**WORK REQUIRED**
Count the lines below that contain the word "send", and report only that number.

[Saved data entries]
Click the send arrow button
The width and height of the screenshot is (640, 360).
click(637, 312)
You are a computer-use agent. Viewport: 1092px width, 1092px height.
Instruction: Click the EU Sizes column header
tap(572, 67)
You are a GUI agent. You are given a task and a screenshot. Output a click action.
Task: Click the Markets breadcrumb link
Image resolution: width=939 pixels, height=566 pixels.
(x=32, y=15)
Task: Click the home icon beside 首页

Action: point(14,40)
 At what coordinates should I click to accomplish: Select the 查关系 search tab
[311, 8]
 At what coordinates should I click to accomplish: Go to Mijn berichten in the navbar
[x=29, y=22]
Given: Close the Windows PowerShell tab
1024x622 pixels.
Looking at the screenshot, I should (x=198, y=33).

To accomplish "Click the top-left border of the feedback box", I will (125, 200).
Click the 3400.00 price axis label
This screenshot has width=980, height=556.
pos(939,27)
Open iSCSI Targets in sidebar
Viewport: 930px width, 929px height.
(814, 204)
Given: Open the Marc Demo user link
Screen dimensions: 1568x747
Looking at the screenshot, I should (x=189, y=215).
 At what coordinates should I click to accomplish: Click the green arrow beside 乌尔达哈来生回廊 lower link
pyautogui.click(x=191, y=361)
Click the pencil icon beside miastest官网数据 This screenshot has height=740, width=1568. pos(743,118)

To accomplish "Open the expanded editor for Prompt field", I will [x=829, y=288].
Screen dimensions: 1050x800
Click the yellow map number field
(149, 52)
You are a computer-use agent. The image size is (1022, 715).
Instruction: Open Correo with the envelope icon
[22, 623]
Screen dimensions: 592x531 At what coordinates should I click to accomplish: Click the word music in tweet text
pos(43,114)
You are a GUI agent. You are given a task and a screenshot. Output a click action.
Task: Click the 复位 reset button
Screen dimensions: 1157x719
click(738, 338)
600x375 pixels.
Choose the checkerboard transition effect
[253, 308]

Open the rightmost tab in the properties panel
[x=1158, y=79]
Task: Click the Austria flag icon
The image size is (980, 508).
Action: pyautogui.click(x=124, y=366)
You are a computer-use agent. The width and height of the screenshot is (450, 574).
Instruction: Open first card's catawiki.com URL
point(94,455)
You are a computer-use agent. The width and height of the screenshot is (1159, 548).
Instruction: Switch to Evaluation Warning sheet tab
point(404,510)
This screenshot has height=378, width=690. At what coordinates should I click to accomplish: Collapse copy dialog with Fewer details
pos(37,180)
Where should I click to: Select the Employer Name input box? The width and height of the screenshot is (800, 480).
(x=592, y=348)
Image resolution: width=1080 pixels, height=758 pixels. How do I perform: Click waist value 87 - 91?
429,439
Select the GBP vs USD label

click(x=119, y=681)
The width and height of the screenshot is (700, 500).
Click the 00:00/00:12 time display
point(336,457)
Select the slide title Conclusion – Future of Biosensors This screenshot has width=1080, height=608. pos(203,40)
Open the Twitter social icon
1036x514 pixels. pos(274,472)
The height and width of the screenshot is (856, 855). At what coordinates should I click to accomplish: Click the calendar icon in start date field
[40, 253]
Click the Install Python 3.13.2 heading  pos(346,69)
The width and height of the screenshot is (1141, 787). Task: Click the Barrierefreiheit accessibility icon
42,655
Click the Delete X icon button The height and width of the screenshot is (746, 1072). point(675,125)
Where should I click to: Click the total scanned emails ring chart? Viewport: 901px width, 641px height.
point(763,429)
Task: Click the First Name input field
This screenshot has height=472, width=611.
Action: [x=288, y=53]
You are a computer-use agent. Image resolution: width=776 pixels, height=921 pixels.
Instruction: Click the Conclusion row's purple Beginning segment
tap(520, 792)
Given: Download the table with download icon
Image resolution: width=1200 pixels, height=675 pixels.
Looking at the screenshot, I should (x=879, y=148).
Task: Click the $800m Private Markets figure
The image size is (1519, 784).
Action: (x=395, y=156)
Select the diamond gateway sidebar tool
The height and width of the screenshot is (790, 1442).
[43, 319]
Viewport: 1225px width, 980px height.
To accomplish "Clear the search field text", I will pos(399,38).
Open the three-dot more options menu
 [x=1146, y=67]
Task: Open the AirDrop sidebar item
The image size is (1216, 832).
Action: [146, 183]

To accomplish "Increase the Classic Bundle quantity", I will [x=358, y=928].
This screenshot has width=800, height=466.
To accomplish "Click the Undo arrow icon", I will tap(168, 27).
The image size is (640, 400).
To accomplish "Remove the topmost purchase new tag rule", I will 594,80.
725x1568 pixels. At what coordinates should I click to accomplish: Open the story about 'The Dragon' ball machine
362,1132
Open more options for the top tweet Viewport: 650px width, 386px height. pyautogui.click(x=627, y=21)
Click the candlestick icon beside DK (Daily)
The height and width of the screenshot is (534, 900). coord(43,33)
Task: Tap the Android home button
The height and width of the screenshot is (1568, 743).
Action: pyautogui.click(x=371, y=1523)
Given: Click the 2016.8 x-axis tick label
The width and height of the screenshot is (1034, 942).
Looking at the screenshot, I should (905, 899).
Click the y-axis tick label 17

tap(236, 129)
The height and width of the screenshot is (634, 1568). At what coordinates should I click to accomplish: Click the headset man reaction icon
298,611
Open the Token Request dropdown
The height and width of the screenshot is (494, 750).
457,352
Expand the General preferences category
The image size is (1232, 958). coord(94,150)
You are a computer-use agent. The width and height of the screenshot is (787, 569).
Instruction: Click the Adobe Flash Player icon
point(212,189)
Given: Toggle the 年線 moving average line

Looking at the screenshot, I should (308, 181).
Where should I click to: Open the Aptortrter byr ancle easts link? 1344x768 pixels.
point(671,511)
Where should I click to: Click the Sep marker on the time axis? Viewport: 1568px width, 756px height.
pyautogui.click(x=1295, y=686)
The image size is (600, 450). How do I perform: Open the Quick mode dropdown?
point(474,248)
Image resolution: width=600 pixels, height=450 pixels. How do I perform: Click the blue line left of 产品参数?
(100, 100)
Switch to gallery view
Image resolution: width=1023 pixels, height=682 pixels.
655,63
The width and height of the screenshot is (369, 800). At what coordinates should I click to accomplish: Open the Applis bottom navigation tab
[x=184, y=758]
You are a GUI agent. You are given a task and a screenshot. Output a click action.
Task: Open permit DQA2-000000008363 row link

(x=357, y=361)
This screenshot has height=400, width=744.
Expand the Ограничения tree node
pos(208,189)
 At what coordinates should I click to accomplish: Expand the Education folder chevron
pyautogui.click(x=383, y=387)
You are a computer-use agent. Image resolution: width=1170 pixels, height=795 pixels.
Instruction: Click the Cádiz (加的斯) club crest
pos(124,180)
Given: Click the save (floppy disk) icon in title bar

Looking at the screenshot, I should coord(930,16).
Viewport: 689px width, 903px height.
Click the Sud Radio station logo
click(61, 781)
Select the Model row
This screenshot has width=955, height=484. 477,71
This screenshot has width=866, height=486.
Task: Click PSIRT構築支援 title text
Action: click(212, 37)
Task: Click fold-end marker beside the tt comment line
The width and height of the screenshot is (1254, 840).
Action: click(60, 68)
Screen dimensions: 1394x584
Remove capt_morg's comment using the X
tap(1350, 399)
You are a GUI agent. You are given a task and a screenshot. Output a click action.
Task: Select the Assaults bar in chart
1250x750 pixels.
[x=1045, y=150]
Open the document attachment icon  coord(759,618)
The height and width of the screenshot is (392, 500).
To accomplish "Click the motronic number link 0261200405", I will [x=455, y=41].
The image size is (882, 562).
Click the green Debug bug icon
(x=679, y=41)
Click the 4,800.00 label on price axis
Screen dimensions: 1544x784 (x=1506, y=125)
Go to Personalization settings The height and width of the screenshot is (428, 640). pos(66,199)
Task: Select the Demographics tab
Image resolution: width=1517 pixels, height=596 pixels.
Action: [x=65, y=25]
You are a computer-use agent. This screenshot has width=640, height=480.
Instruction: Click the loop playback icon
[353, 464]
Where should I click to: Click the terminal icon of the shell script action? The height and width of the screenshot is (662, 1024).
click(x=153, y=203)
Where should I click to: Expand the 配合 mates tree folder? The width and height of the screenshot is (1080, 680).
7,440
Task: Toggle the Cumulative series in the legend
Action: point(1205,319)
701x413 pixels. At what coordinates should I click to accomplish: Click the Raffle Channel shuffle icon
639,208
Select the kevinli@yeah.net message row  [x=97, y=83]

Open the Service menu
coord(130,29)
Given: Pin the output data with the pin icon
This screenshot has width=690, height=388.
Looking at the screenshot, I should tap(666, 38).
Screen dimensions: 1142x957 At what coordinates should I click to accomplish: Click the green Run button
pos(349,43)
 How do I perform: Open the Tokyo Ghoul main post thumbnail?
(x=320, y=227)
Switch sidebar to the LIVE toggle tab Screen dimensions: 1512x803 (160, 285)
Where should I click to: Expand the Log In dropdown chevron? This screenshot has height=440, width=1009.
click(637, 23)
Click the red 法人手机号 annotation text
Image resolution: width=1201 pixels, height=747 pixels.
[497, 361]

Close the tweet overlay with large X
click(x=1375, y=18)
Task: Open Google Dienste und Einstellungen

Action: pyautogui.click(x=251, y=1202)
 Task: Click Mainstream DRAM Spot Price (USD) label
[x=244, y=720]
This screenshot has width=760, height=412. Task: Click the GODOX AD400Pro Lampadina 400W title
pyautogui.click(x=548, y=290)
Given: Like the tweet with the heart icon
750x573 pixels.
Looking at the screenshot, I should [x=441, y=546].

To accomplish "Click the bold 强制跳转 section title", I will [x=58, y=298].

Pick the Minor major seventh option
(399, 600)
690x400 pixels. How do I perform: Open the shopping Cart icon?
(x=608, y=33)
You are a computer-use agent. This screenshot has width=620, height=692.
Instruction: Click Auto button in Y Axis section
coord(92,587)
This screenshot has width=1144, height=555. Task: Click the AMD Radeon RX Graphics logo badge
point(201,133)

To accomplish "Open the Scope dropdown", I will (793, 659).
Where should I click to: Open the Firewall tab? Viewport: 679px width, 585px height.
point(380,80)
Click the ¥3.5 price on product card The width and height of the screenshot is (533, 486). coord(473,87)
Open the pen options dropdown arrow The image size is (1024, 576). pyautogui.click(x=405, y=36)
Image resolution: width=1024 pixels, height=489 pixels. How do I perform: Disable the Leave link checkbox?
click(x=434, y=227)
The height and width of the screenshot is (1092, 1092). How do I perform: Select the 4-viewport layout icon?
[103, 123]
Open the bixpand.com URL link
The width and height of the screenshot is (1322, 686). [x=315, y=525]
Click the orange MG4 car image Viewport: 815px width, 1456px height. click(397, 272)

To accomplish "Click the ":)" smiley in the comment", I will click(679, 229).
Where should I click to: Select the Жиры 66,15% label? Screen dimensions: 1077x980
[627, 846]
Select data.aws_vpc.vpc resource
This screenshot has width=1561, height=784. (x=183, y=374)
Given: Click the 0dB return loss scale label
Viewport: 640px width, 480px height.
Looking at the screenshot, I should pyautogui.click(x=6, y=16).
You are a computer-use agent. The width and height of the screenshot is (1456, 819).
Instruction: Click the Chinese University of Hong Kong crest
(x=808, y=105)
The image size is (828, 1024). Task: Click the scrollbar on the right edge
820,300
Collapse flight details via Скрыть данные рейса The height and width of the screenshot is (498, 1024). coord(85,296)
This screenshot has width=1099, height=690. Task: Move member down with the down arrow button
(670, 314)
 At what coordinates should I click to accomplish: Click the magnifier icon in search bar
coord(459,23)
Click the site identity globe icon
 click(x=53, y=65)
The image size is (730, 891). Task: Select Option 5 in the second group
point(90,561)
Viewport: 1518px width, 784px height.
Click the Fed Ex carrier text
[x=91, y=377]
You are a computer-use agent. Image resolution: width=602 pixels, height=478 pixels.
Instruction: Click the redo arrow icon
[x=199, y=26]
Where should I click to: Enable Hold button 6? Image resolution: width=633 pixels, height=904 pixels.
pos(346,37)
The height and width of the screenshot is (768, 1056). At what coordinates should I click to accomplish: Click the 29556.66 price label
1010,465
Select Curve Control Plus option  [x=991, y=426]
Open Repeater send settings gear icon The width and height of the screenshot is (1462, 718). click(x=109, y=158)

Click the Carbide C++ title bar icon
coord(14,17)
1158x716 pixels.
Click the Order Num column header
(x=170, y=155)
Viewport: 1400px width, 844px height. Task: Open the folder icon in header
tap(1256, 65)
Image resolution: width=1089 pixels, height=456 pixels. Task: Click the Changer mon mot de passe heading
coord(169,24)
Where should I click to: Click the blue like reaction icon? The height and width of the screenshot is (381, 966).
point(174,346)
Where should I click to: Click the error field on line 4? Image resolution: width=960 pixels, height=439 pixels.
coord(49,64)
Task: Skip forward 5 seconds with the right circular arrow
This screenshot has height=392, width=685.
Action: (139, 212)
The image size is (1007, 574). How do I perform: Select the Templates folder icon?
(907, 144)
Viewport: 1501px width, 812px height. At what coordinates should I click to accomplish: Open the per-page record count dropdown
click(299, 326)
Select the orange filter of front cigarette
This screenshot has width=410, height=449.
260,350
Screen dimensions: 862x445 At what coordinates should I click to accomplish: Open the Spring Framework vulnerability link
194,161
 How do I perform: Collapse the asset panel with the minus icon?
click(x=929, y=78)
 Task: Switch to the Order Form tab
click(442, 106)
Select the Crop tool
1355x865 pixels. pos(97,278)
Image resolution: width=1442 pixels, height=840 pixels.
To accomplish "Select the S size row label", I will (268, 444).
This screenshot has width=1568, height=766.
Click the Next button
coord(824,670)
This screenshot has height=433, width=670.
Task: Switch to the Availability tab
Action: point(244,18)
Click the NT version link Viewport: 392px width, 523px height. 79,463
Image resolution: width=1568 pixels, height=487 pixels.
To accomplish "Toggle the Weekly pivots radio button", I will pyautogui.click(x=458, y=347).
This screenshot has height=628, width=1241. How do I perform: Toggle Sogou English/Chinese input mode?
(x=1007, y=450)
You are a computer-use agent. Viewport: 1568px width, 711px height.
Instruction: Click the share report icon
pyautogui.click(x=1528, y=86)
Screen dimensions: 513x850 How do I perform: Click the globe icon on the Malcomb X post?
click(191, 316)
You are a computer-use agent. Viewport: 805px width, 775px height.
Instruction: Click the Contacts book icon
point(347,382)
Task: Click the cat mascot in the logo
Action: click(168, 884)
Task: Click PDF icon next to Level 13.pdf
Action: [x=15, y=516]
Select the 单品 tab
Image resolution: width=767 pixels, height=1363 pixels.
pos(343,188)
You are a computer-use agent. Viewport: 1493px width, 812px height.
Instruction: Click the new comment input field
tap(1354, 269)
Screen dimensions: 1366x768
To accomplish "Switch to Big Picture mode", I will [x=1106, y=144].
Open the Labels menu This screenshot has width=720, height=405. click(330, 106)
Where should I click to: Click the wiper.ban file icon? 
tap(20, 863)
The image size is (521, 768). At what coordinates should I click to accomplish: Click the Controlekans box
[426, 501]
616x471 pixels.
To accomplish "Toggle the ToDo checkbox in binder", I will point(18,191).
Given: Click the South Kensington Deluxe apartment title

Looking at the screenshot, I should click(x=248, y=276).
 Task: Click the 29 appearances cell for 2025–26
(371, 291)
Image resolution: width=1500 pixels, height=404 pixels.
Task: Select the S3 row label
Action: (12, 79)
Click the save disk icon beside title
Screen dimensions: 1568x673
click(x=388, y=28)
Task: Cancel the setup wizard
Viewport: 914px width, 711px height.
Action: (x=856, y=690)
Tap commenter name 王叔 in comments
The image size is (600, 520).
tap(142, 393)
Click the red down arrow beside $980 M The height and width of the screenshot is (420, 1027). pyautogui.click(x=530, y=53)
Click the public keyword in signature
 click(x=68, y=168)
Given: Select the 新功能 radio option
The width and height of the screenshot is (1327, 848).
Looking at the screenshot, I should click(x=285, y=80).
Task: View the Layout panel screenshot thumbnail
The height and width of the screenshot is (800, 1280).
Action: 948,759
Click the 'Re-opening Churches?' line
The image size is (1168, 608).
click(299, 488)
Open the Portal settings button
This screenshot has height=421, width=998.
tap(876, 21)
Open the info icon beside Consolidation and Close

**ANSWER FOR THIS EXERCISE**
2